*Exercices à traiter:*
(a) Selon le texte sur la déclaration de Sandrine Rousseau, quel journal a interrogé la candidate sur la mouvance écoféministe ?
(b) Poursuivez le texte sur la déclaration de Sandrine Rousseau en reprenant juste après sa dernière phrase.

*Texte à examiner:*
★ ★ ★ ★ ★ ★ ★
Comment repérer une fraude au militantisme ? Peut-être lorsque, pensant défendre sa cause, le fraudeur en perpétue les pires clichés ? Interrogée par Charlie Hebdo sur la mouvance « écoféministe », la candidate à la primaire écologiste Sandrine Rousseau a eu l'audace de cette déclaration : « Le monde crève de trop de rationalité (...), je préfère des femmes qui jettent des sorts plutôt que des hommes qui construisent des EPR. » À tous ceux qui pensent que Sandrine Rousseau fait référence à Harry Potter, détrompez-vous. La candidate qui ambitionne de prendre l'Élysée fait en réalité la promotion d'une spiritualité New Age qui a développé tout un marché ésotérique en proposant une approche dite magique du bien-être.
★ ★ ★ ★ ★ ★ ★
(Données d'ancrage par coordonnées de pixels)
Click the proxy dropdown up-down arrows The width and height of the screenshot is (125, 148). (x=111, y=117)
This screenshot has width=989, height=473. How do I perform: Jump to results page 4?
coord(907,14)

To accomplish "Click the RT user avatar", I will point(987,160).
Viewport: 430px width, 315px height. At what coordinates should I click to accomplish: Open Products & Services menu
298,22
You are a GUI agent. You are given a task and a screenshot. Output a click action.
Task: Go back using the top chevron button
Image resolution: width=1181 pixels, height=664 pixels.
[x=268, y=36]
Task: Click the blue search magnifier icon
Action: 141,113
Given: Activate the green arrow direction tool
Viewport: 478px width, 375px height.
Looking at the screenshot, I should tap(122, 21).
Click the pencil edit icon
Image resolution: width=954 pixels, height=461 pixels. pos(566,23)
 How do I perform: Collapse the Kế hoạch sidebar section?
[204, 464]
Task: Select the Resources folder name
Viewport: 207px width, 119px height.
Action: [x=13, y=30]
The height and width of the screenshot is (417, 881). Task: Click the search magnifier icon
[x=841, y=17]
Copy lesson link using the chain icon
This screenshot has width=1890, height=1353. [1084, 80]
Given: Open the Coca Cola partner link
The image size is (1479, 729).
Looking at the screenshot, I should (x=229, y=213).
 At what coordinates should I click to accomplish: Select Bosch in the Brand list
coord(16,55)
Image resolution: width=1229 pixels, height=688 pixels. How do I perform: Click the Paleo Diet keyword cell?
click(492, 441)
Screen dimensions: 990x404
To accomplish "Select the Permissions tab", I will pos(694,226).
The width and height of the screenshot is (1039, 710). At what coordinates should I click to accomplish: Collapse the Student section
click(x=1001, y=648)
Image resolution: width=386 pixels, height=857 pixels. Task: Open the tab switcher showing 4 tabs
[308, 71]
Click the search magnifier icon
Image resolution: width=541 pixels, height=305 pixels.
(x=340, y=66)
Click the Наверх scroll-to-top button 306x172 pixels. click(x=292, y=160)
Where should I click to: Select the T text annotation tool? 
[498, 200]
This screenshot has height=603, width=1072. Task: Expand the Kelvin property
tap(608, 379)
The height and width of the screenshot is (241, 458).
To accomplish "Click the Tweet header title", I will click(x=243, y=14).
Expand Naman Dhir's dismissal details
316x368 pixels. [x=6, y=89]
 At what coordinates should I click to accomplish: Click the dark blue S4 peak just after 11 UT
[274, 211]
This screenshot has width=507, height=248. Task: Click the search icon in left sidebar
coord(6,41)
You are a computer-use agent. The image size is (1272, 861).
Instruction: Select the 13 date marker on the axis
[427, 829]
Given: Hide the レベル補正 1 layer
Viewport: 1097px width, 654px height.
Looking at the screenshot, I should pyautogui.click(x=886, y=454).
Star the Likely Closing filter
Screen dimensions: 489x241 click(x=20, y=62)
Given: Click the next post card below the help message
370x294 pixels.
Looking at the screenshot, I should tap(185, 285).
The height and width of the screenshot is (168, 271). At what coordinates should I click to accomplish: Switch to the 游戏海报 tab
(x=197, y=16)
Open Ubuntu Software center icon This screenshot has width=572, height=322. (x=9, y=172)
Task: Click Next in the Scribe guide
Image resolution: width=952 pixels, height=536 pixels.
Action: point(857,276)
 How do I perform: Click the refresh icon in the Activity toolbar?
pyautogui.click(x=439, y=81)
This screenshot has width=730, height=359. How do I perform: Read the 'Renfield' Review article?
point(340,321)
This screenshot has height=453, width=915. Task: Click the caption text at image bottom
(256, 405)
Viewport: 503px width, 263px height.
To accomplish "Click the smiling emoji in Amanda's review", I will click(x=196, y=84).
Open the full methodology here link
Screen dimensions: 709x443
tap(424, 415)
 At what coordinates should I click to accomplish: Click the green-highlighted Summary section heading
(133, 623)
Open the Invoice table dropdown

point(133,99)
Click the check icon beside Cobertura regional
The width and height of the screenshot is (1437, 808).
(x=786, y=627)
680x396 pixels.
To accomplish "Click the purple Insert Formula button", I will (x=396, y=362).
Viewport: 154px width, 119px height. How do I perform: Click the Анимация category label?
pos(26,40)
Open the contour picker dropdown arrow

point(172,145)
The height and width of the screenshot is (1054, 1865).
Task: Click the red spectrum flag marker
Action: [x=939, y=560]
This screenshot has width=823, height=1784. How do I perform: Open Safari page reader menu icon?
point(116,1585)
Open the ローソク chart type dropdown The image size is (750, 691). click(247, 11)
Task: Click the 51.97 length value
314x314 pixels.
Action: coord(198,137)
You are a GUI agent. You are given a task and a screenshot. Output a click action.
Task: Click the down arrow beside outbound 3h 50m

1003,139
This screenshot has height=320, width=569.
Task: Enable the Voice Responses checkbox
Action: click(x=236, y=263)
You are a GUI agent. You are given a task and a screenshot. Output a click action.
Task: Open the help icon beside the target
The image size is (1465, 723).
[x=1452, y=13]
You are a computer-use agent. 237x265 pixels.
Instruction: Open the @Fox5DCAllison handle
★ ★ ★ ★ ★ ★ ★
*Résultats attendus:*
(a) Charlie Hebdo.

(b)
À la fois naturopathes, taromanciennes, voyantes, chamanes, pseudo-thérapeutes et occultistes, les sorcières se réunissent en groupes privés sur les réseaux sociaux et s'empressent de poster leur dernier rituel sur leur page Instagram. Les plus douées d'entre elles - ou les plus malignes - parviennent même à en faire un véritable business, à l'image d'un compte Facebook qui propose des « soins énergétiques » pour 50 euros et des formations pour 99 euros. Rien n'est gratuit, pas même la magie.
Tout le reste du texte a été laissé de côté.